The parklet will include a boardwalk, planter boxes with built-in benches and tables and chairs. It will be approximately 600 square feet and occupy the three angled parking spaces outside Cafe Society extending about 10 feet out from the curb. Intended as a pilot project, the parklet would be installed for 12 months before the Planning Commission reassesses it.
To approve the project, the Half Moon Bay City Council must vote to authorize a license agreement to allow for temporary improvements in the public right of way.
Phillips said parklets are not a new concept, and that they are becoming more popular in other downtown areas in the Bay Area.
“I love this project,” Planning Commissioner Rich Hernandez said. “If it was not disruptive to the other businesses, I would rip out all the parking.”
Some commissioners raised questions about the specifics of the plan, including the practicality of placing a bike rack next to a parking spot and the perception that this sets a precedent to allow more parklets or favoritism toward any one business owner.
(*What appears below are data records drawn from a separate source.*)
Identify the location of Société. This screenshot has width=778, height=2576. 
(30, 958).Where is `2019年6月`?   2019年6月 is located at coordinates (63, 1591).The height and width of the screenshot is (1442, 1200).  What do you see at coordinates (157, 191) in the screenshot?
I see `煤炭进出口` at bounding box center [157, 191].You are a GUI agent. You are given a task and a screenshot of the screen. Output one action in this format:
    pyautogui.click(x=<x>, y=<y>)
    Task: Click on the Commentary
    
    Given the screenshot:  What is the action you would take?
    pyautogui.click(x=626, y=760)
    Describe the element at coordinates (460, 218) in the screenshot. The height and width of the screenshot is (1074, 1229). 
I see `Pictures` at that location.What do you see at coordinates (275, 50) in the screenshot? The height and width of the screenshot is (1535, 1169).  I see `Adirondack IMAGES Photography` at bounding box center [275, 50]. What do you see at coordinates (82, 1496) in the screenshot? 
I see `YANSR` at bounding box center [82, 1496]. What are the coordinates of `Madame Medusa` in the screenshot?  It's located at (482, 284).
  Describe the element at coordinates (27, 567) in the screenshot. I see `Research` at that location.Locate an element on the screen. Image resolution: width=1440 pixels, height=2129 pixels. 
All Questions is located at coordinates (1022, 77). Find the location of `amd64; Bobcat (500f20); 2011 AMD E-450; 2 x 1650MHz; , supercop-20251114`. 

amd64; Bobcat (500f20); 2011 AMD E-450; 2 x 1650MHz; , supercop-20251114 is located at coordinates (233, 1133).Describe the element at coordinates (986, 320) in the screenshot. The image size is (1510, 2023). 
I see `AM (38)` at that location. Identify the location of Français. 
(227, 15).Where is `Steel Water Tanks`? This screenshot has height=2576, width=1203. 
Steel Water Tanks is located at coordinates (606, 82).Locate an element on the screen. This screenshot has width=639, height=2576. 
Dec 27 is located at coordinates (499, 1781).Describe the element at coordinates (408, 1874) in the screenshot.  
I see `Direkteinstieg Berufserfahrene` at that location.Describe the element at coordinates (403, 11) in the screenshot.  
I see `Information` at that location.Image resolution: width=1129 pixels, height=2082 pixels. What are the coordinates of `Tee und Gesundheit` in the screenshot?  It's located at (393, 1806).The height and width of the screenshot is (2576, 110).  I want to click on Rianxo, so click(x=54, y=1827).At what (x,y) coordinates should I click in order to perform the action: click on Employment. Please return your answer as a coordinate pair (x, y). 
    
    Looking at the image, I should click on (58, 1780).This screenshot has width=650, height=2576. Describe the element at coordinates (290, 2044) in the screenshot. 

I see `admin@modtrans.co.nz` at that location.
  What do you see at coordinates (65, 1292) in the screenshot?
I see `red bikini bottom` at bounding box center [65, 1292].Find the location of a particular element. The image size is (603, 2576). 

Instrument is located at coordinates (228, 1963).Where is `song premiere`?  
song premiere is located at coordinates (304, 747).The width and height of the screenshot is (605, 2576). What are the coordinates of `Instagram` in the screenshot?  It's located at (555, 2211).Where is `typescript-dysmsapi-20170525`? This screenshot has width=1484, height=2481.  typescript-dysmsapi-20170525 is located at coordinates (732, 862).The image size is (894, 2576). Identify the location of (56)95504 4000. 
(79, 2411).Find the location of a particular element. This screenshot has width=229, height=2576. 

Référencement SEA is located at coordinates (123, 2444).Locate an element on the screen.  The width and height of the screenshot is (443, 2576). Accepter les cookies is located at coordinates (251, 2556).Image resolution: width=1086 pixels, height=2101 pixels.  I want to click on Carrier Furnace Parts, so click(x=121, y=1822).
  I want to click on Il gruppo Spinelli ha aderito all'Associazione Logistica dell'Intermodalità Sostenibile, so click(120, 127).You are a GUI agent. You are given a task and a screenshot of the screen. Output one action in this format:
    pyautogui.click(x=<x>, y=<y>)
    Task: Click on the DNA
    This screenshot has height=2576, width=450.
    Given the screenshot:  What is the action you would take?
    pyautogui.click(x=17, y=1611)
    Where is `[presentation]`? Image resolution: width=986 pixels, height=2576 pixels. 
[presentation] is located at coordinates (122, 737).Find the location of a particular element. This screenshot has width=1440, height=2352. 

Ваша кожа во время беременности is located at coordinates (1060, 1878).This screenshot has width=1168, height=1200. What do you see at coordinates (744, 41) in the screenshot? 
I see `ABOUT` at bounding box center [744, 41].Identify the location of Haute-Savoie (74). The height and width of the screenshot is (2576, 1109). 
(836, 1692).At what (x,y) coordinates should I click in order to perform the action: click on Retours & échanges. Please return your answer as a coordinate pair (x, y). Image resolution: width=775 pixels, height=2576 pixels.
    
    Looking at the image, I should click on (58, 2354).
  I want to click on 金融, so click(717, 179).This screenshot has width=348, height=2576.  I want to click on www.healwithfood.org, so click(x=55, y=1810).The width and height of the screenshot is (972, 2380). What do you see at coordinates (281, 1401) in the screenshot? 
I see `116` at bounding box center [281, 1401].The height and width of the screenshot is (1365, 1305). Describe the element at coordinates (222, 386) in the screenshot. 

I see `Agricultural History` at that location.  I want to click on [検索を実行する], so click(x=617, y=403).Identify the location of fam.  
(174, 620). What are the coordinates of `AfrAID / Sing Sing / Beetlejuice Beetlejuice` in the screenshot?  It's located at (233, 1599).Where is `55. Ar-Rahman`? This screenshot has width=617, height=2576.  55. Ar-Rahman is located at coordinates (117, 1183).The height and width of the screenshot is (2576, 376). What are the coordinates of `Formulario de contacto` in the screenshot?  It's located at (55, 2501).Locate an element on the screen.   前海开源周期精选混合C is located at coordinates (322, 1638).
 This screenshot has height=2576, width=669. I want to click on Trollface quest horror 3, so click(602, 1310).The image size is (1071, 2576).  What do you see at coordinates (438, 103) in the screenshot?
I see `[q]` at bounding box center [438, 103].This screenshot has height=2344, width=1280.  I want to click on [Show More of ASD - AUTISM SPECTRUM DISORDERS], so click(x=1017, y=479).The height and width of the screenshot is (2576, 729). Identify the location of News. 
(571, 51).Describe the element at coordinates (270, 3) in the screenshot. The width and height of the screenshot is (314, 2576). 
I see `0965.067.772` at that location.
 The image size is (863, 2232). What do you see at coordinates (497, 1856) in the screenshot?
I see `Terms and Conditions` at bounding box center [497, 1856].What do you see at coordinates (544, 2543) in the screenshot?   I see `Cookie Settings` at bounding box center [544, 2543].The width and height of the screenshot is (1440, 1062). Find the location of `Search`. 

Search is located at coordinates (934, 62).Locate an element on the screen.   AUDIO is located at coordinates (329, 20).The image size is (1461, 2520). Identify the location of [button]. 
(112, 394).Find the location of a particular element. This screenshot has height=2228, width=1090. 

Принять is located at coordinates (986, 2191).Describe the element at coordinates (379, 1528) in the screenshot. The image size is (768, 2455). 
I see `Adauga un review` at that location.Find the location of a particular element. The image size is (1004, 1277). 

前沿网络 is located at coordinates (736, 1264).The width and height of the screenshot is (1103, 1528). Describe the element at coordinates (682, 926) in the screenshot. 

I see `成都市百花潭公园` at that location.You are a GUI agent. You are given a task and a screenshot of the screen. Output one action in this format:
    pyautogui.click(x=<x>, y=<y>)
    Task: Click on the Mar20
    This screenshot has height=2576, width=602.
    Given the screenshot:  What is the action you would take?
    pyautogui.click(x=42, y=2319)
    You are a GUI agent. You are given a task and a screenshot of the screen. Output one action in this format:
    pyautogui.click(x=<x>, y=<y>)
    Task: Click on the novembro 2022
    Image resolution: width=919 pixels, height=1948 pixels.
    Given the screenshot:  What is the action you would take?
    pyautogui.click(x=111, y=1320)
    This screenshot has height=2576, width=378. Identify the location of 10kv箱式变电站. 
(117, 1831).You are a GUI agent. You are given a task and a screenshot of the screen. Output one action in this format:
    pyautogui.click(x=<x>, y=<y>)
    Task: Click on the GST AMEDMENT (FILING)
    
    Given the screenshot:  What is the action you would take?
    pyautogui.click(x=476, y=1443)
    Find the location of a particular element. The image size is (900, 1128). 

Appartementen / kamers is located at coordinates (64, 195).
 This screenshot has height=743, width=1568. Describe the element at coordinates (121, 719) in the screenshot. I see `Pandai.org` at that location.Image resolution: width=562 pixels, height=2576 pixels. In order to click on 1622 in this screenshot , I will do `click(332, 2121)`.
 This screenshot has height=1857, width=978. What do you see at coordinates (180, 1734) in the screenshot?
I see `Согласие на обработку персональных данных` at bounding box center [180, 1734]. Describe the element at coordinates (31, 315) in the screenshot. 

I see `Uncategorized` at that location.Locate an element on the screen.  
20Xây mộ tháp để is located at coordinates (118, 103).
Several people who own businesses on the 500 block of Main Street said they disapproved of the pilot project. Some said taking away parking spaces near their businesses would deter customers. Others brought up issues with safety and accessibility to the parklet.
“This parklet idea seems like a way to bring in business for (Marx),” said Audrey Seaton, co-owner of Small Town Sweets, which is one business removed from Cafe Society. “Taking away parking will hurt businesses like me.”
Seaton said she is also worried the appeal of the parklet may encourage people to jaywalk and use the space inappropriately.
“You can’t police how people sit in or use the parklet. What about dealing with garbage?” she said.
As the applicant for the project, Marx will be responsible for maintaining and cleaning the parklet, according to the city’s staff report.
Half Moon Bay Bakery owner Desi Sanchez said the loss of parking spaces would negatively impact his business as well.
“I think my business is going to hurt more than anybody,” Sanchez said. “For my business, people come and go, and customers stay in the store about five minutes. We’re getting busier and busier and now you want to take out three parking spaces.”
Last year the city conducted a survey of parking downtown and found there is plenty of space available, even during peak times. The survey stated that during a typical lunch rush on Monday street parking was 65 percent occupied and available parking lots were 37 percent full.
“There will continue to be additional pressures on parking and as a community we will need to be flexible on that,” Planning Commissioner Steve Ruddock said.
A few residents in attendance spoke in favor of the project, stating it will enhance downtown.
“It takes some bravery to try something different and unique,” said Half Moon Bay resident Leslie Duckworth. “… I think it is an amazing addition.”
The Planning Commission voted to approve the application for the pilot project, and city staff is looking at ways to work out further design details.